3.  Create a new device via Console > Devices > Add.  Give it a friendly description, and the host name of the device.  Enter the SNMP Community name you decided upon earlier.  In my example above, I show the community name as being “mycompany” but choose whatever fits.  Remember that community names are case sensitive.

4.  To create a graph for monitoring CPU of the switch, click Console > Create New Graphs.  In the host box, select the device you just added.   In the “Create” box, select “Dell Powerconnect 62xx – CPU” and click Create to complete.

5.  To create a graph for monitoring a specific Ethernet port, click Console > Create New Graphs.  In the Host box, select the device you just added.  Put a check mark next to the port number desired, and select In/Out bits with total bandwidth.  Click Create > Create to complete. 

6.  To add the chart to the proper graph tree, click Console > Graph Management.  Put a check mark next to the Graphs desired, and change the “Choose and action” box to “Place on a Tree [Tree name]
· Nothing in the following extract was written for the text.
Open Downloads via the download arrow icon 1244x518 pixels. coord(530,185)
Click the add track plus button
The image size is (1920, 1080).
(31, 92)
Now when you click on Graphs, you will see your two items to be monitored

image

By clicking on the magnifying glass icon, or by the “Graph Filters” near the top of the screen, one can easily zoom or zoom out to various sampling periods to suite your needs.

Conclusion
Using SNMP and a tool like Cacti can provide historical performance data for non virtualized devices and systems in ways you’ve grown accustomed to in vSphere environments.  How hard are your switches running?  How much internet bandwidth does your organization use?  This will tell you.  Give it a try.  You might be surprised at what you find.